■ Exercise goal
Retype the lines of the listing below without any change, starting at the line that contains "Task: Select the Right Side View banner label" and ending at the line that contains "pyautogui.click(x=38, y=163)".

====

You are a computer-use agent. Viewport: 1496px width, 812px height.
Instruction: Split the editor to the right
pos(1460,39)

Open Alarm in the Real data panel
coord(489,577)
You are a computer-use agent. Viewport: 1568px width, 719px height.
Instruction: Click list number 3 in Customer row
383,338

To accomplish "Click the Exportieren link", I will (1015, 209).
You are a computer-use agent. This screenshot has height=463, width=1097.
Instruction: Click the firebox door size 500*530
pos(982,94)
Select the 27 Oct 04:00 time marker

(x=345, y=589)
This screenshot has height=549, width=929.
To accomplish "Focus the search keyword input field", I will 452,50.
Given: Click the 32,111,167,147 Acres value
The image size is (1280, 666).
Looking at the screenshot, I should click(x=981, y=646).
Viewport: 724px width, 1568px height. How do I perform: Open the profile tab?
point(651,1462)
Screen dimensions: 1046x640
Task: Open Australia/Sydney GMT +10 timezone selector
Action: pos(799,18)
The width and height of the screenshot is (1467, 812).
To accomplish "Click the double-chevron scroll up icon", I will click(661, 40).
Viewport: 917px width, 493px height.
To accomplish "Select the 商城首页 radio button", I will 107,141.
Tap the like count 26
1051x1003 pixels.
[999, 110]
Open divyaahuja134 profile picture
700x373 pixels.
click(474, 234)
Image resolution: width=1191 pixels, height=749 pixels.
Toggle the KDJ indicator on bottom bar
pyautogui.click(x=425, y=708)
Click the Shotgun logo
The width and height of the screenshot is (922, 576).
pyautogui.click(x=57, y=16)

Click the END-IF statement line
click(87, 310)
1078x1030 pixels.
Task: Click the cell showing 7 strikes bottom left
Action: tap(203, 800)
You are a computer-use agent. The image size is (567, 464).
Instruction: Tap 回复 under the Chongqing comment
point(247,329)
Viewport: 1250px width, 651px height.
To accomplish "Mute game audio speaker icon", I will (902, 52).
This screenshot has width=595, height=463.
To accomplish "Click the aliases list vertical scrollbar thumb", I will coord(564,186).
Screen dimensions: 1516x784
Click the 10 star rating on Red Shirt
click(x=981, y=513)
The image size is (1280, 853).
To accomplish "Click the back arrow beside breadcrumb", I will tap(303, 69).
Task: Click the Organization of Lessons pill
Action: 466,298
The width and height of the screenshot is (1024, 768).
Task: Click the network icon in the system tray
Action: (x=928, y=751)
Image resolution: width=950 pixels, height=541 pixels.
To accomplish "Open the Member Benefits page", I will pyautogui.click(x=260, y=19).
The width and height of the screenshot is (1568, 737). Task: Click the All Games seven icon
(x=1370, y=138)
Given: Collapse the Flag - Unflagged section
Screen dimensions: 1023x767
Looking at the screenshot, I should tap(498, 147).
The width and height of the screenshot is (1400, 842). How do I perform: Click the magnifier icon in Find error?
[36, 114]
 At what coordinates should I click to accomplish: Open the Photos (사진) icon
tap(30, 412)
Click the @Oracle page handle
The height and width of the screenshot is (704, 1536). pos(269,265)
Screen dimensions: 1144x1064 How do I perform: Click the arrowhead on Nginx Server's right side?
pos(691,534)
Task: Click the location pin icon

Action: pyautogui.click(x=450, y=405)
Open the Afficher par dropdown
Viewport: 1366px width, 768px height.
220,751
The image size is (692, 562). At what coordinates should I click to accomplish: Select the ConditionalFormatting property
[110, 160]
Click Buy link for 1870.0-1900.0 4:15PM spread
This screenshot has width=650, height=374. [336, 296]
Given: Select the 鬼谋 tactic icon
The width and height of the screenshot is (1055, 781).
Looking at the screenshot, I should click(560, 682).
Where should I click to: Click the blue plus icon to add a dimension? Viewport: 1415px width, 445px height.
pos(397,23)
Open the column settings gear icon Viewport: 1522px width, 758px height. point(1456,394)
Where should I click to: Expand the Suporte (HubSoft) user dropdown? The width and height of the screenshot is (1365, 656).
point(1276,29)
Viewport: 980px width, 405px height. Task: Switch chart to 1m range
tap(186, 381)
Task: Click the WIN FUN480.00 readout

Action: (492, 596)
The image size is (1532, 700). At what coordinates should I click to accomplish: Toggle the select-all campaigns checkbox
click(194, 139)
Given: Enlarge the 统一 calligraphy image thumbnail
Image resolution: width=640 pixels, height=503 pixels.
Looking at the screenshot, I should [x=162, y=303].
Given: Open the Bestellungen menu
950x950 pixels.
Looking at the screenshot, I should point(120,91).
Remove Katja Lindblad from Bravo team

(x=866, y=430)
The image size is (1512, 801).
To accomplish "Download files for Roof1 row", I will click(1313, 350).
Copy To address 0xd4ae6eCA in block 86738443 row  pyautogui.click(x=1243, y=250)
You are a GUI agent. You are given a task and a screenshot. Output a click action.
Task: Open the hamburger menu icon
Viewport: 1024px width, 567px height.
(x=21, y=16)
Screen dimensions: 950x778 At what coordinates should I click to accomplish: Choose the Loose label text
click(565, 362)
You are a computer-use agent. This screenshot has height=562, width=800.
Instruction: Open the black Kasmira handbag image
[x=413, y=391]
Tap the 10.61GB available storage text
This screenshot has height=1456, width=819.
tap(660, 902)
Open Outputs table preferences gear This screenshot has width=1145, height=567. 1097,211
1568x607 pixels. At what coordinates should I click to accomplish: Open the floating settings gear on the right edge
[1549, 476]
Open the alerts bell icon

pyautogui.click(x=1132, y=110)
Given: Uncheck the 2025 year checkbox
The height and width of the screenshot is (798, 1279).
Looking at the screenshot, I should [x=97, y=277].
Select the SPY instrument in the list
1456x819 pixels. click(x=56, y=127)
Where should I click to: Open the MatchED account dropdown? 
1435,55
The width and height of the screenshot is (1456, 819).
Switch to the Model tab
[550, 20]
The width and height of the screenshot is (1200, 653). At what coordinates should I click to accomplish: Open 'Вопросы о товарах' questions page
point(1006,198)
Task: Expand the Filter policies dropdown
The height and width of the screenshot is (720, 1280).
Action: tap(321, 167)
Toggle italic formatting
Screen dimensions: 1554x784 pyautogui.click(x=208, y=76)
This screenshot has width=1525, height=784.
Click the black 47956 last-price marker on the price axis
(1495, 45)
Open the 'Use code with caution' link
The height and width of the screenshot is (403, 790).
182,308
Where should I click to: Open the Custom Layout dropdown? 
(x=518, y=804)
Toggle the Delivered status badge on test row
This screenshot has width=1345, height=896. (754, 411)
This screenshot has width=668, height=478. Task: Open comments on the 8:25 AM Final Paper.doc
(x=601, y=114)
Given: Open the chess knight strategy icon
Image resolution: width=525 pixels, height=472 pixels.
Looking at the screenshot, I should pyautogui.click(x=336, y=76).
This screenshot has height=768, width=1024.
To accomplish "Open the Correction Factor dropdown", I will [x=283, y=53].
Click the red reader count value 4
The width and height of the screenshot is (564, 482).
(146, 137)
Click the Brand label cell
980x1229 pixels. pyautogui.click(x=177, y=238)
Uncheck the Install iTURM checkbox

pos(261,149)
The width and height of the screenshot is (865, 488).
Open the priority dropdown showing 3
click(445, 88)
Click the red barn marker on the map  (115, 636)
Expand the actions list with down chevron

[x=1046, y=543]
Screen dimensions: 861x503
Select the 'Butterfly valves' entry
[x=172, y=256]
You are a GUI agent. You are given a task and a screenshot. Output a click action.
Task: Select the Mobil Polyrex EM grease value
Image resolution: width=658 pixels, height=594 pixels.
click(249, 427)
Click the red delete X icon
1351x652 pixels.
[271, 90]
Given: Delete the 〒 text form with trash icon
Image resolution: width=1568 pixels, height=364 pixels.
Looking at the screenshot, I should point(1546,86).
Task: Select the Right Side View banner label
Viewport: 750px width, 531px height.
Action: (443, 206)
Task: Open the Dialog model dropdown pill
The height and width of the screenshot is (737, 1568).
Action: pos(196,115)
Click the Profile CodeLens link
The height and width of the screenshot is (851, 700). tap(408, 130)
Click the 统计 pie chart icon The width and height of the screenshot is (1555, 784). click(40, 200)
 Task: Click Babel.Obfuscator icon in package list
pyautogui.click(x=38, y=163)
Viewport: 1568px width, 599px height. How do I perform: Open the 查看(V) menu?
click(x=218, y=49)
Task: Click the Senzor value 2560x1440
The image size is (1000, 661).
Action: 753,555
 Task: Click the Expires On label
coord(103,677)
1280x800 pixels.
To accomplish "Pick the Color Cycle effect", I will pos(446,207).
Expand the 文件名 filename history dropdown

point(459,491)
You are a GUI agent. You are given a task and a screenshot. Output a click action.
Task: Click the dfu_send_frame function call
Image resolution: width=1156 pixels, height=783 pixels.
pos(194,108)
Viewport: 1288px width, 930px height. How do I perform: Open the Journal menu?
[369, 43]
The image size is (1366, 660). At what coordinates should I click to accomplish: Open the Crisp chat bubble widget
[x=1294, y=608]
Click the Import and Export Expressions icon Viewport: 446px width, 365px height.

====

■ Task solution
Task: Select the Right Side View banner label
Viewport: 750px width, 531px height.
Action: (443, 206)
Task: Open the Dialog model dropdown pill
The height and width of the screenshot is (737, 1568).
Action: pos(196,115)
Click the Profile CodeLens link
The height and width of the screenshot is (851, 700). tap(408, 130)
Click the 统计 pie chart icon The width and height of the screenshot is (1555, 784). click(40, 200)
 Task: Click Babel.Obfuscator icon in package list
pyautogui.click(x=38, y=163)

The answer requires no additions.